Procédure : Dépôt d'une requête en justice devant le tribunal de district du lieu de résidence ou de séjour de l'intimé (organe d'État ayant permis la fuite).
4. Responsabilité pénale
Elle intervient dans les cas les plus graves, lorsque la divulgation a entraîné une violation significative des droits et intérêts légitimes.
L'article 137 du CP RF «Violation de l'intimité de la vie privée».
La partie 1 : Collecte ou diffusion illégale de renseignements sur la vie privée d'une personne, constituant sa vie privée ou familiale, sans son consentement. Les informations, constituant la vie privée, peuvent comprendre des détails exposés dans la demande (sur la santé, la situation financière, les conflits familiaux, etc.).
La partie 2 : Le même acte, commis en utilisant son poste de travail.
Punition : Amende jusqu'à 300 000 roubles, travaux obligatoires/correctifs, travaux forcés, arrestation ou détention avec privation du droit de занимать определённые должности pendant plusieurs années.
L'article 140 du CP RF «Refus de fournir des informations à un citoyen» (si la divulgation est accompagnée de l'occultation de faits créant une menace pour la vie ou la santé, mais c'est un cas particulier).
Procédure : Pour ouvrir une affaire pénale, il est nécessaire de déposer une plainte auprès des organes du Comité d'enquête de la Fédération de Russie ou de la police avec la fourniture de toutes les preuves disponibles.
Algorithme des actions pour la personne lésée
Fixation du fait de la divulgation. Rassembler des preuves : captures d'écran, correspondances, extraits certifiés, témoignages, enregistrements audio ou vidéo.
Adresse à la direction de l'organe d'État. Déposer une plainte écrite à l'adresse du responsable de l'organe où a eu lieu la fuite. Demander une enquête administrative et l'attroupement du responsable à la responsabilité disciplinaire.
Deposition d'une plainte auprès de Roskomnadzor. C'est une étape clé pour attirer l'attention sur la responsabilité administrative. La plainte doit contenir une description de la situation et des preuves jointes.
Adresse aux organes de l'application de la loi. Lorsque des signes d'un composé de délit (par exemple, la diffusion d'informations sur la vie privée, ayant entraîné des conséquences graves) — une plainte auprès du Comité d'enquête de la Fédération de Russie.
Adresse au tribunal. Pour le recouvrement de l'indemnisation du préjudice moral et des dommages-intérêts. L'instance peut être déposée à l'encontre du responsable individuel (si il est établi) ainsi qu'à l'État comme opérateur des données personnelles.
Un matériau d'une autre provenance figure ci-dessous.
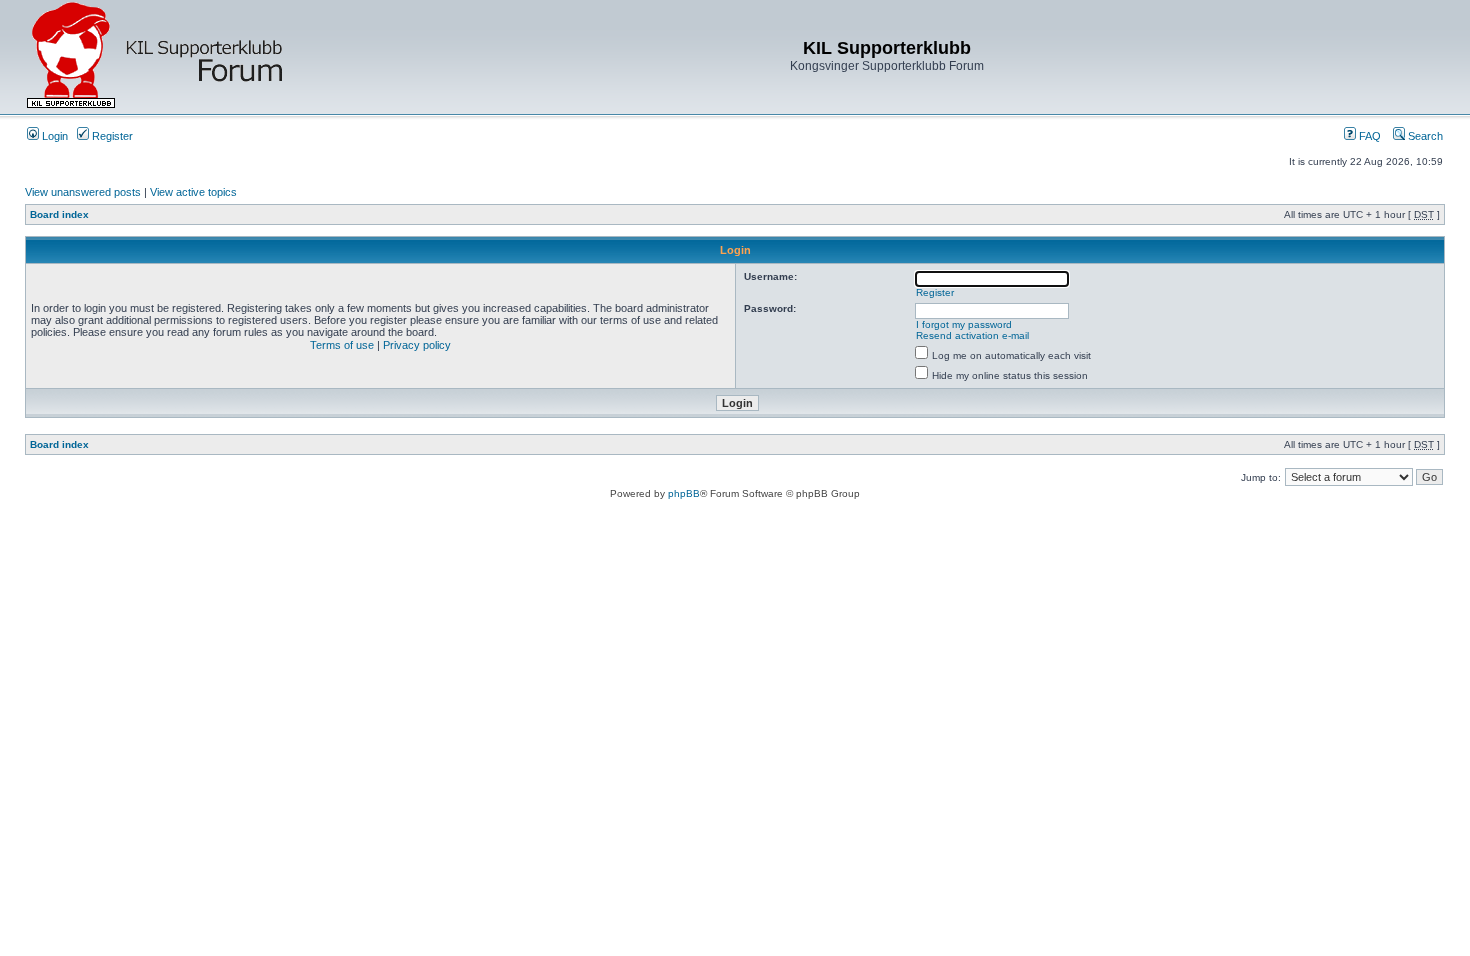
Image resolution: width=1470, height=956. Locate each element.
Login (53, 136)
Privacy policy (417, 345)
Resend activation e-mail (972, 335)
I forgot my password (964, 324)
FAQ (1368, 136)
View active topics (193, 192)
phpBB (684, 493)
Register (111, 136)
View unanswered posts (83, 192)
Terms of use (342, 345)
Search (1424, 136)
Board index (59, 214)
La décision du tribunal municipal de Moscou dans l'affaire n° 33-**** (2022) a confirmé la décision du tribunal de district sur le recouvrement de l'indemnisation du préjudice moral de 50 000 roubles en faveur d'un citoyen dont les données personnelles (nom, adresse, substance de la plainte contre les voisins) ont été illégalement publiées par un employé de l'institution dans un chat public de messagerie lors de la discussion d'un problème de service. Le tribunal a qualifié les actions de violation de l'article 7 de la FZ-152 et de l'article 24 de la Constitution RF, en indiquant que le consentement à l'обработка des données pour des raisons de traitement ne constitue pas un consentement à leur diffusion publique.
La divulgation de données personnelles à partir d'une demande à un organe d'État — une infraction grave, violant le droit constitutionnel à l'intimité de la vie privée et sapant la confiance en l'autorité. Le mécanisme de protection et l'attroupement à la responsabilité sont multilinéaire et nécessitent une position active de la part de la victime pour la collecte de preuves et les demandes successives aux instances de contrôle et aux instances de protection des droits. L'efficacité de la punition dépend directement de la qualification correcte de l'acte et du choix des moyens de protection juridique correspondants.